SEASICK STEVE, My Baby @Civic Hall, Wolverhampton 29/4/15

Published:

He started out with nothing, now he can fill the Civic. Seasick Steve ends his tour in Wolverhampton 

How can we put this? My Baby’s singer Cato van Dyck probably isn’t the first person in Amsterdam to be taking drugs. Not that Ms van Dyck is doing anything she shouldn’t, you understand, it’s just that she’s laid low with flu. “Come to another show if you want to see the real me” she offers up at one point. Actually, even in her under the weather state, impressions of My Baby are pretty favourable. Blusey psychedelics abound and there is kind of pulsing insistence to their music throughout. You do suspect that they’d be happier as some kind of Gov’t Mule or Grateful Dead style jam band, and that’s what they turn into with excellent effect on the closing “Seeing Red.”

Steven Wold – Seasick Steve to his mates – is making up for lost time. He has had the archetypal Troubadour life (according to Wikipedia he and his second wife have lived in 59 houses) and the man who isn’t exactly sure how old he is (73 or 74 is the best he can do) has worked in about as many itinerant jobs as you can possibly imagine, and as he jokes on stage here “I’ve been a convict too….”

Steve’s popularity in this country can basically be traced back to an appearance on Jools Holland over a decade ago. Not that this was a flash in the pan. The Civic Hall is packed to the rafters tonight and if that doesn’t tell you about his enduring appeal nothing else will. 
Even still, you sense he means it when, after a few seconds of waving after wandering on stage, he says: “let’s get down to business, shall we?” As though there is urgent business to attend to.
And for the next well over two hours, Seasick Steve, his drummer Dan (a man who seemingly thinks his drums need to be punished by being hit very hard), fiddle player Georgina, and vast array of homemade instruments – which includes a frying pan – get on with that very job in hand. 
What they do is gloriously unfussy and uncomplicated, like a sort of more visceral White Stripes, there is something totally real about songs like “Bring It On” and “Summertime Boy” like Steve actually believes he is still busking, just on a massive scale. Certainly he has the roadworn look of a man who hasn’t spent much time in focus groups being told what his music should sound like, preferring instead to play what he feels.

## RECORDS SUPPLIED
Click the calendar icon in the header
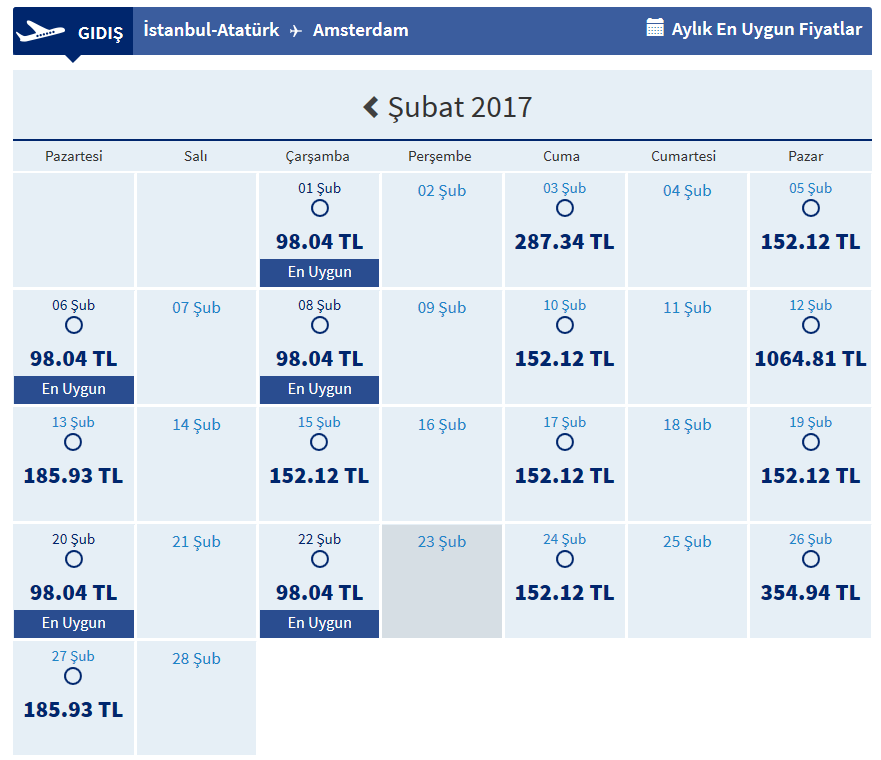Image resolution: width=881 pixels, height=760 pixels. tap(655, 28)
* * *
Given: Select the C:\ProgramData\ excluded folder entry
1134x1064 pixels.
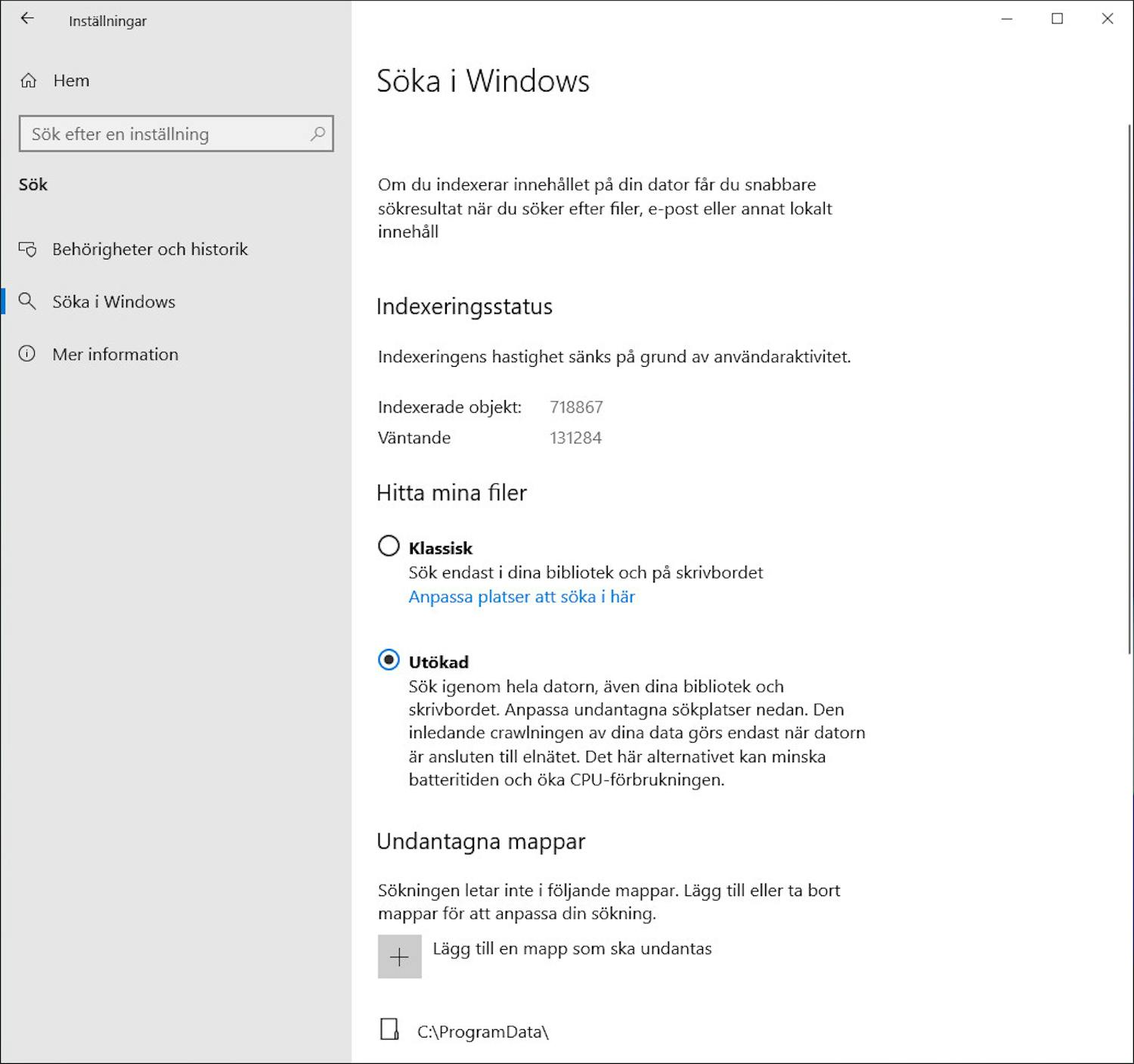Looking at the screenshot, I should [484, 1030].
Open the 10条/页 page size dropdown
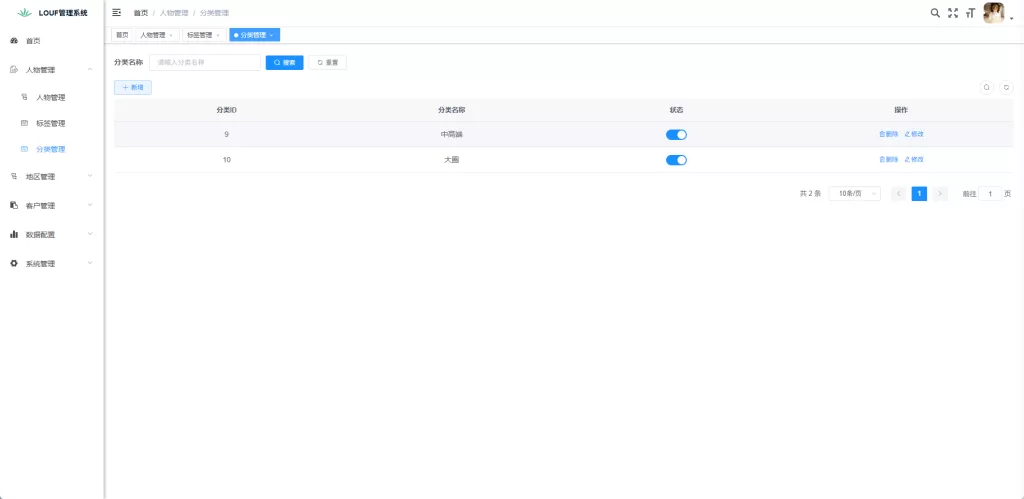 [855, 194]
...
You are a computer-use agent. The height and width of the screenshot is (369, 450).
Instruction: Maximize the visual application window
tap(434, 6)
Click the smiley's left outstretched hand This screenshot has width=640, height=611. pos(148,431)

## REQUIRED TASKS
1. Set down the concert review's wording between "What they do" and "what he feels.", inclusive.
2. In the concert review, which song does My Baby close with?
The records have no connection to the concert review.

## TASK-BY-TASK RESULTS
1.
What they do is gloriously unfussy and uncomplicated, like a sort of more visceral White Stripes, there is something totally real about songs like “Bring It On” and “Summertime Boy” like Steve actually believes he is still busking, just on a massive scale. Certainly he has the roadworn look of a man who hasn’t spent much time in focus groups being told what his music should sound like, preferring instead to play what he feels.

2. "Seeing Red."